- _What you need to do_: An exact copy is needed of each line from the one including "Select the JPG download format" through the last line of the entries, both ends counted, with nothing added.

- _Data under study_:
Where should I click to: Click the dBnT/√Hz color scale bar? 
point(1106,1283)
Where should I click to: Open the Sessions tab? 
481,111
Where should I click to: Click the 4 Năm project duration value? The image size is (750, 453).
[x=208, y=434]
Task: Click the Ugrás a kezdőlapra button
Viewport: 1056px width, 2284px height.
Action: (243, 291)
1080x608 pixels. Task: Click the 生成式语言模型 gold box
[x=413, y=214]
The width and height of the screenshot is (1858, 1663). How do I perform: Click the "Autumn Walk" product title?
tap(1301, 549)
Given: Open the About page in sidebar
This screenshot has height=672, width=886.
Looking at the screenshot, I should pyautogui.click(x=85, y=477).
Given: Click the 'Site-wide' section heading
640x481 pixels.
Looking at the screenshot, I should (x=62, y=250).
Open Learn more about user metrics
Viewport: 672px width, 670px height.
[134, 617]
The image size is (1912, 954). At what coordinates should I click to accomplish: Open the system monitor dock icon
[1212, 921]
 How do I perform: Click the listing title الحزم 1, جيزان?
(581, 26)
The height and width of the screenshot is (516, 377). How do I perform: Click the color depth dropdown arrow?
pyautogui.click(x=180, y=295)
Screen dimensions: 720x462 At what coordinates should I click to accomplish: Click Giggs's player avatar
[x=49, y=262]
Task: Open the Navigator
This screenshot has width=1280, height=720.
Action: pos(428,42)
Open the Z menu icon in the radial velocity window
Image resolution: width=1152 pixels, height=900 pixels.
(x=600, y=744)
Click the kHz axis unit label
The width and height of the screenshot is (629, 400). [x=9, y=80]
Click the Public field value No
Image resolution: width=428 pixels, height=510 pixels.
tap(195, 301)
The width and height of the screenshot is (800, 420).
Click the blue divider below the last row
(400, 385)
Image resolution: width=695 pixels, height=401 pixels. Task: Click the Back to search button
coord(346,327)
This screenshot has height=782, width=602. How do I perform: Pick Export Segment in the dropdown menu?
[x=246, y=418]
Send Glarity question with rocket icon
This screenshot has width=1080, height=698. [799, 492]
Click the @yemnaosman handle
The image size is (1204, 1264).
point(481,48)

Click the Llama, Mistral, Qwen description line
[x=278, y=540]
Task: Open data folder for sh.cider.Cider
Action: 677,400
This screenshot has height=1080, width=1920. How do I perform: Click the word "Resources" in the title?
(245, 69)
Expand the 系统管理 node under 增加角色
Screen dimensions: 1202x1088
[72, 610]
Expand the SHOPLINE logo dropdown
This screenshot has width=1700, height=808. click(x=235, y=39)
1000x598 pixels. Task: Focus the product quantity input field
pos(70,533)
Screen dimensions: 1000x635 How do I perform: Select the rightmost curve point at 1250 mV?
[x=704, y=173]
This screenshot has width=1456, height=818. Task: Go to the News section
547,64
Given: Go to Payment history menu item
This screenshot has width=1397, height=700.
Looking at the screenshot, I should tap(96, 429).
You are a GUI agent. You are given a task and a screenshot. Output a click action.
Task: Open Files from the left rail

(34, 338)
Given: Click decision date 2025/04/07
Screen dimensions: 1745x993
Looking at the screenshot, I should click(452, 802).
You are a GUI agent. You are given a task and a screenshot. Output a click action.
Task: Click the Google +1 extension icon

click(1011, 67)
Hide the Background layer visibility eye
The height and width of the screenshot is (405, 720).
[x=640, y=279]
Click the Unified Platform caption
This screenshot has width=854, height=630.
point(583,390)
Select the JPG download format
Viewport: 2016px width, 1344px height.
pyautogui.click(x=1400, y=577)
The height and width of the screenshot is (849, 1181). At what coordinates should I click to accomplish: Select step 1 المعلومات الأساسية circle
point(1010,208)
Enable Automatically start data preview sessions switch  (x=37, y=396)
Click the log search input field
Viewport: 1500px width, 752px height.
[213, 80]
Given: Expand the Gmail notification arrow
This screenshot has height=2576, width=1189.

- _Answer for the task_:
Select the JPG download format
Viewport: 2016px width, 1344px height.
pyautogui.click(x=1400, y=577)
The height and width of the screenshot is (849, 1181). At what coordinates should I click to accomplish: Select step 1 المعلومات الأساسية circle
point(1010,208)
Enable Automatically start data preview sessions switch  (x=37, y=396)
Click the log search input field
Viewport: 1500px width, 752px height.
[213, 80]
Given: Expand the Gmail notification arrow
This screenshot has height=2576, width=1189.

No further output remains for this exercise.